» **WRITTEN INSTRUCTION 1**
Count the lines in the listing that contain the string "height", treating uppercase and lowercase as different, and reply with only the number.

» **DOCUMENT PASSAGE**
####
I love the view from the 5th & 7th floors in the Napili building. Those floor to ceiling windows make a big difference!


----------



## MOXJO7282 (Mar 6, 2012)

LAX Mom said:


> Great pictures! Thanks for sharing.
> I love the view from the 5th & 7th floors in the Napili building. Those floor to ceiling windows make a big difference!



Me too, those windows were a great design idea!! We were just in a 5th floor OF Napili and loved it.


----------



## nygiants11991 (Aug 10, 2012)

iconnections

Thanks for these links.  We stayed in the Napali tower in January, I can't remember which floor it was, but we were right at the top of the palm trees. They kind of blocked our view. 

I would post pictures, but don't know how



iconnections said:


> I picked up two new brochures of the fixed week/units at the Lahaina & Napili towers last March and you should be able to figure out what the missing numbers are as it starts with --01 on the left for the Lahaina tower. It may start on the right or back from the Napili tower but I am not sure.
####
Pointing records for screenshots and pages
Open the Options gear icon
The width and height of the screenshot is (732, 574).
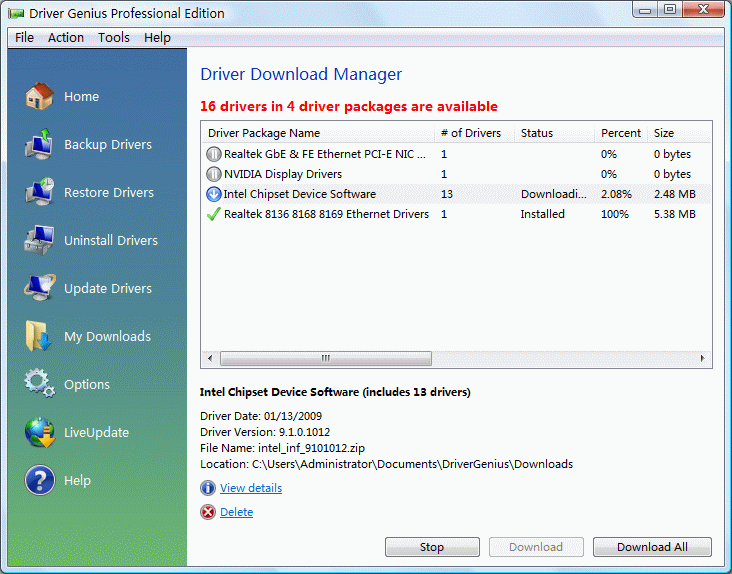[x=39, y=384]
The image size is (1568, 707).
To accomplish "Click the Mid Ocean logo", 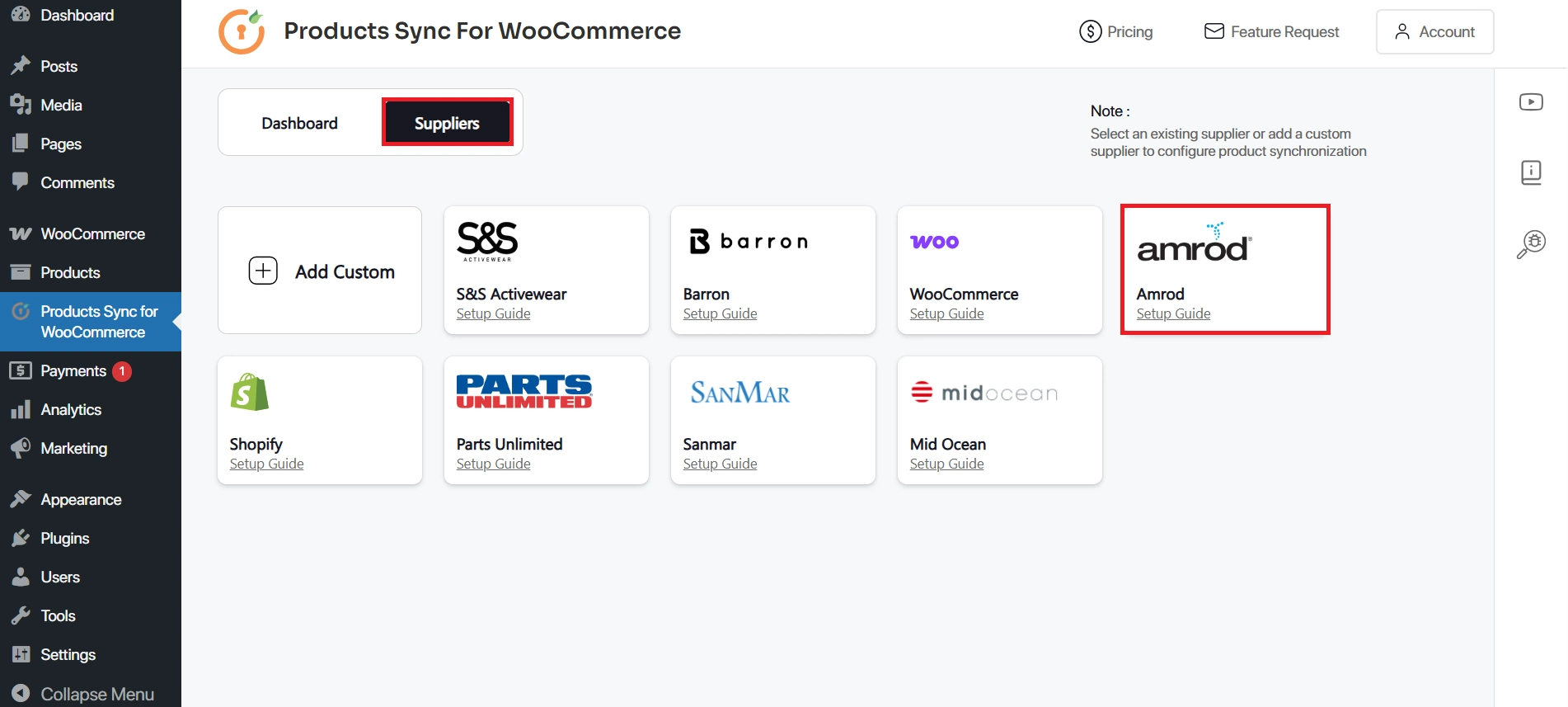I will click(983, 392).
####
» **WRITTEN INSTRUCTION 2**
Continue the forum thread about the Napili and Lahaina towers from where it stops.

» **TASK OUTPUT 1**
1

» **TASK OUTPUT 2**
> 
> They should have something with all unit numbers marked and you can get it from the office, if you ask. Somebody here had this information already. He would send or FAX it to you, if you asked him but I don’t remember who that was.
> 
> ...


----------



## PamMo (Aug 7, 2015)

I don't know how long this link will work, but it's very helpful in identifying all the unit numbers and their view category for every building at Maui Ocean Club. I've downloaded the pages, but can't figure out how to edit the long file to post here.   Can someone please grab the info off this link and add it to the Marriott Resort Sticky - maybe under resort maps?  I think it would be helpful for anyone wanting to buy at MOC. Thanks!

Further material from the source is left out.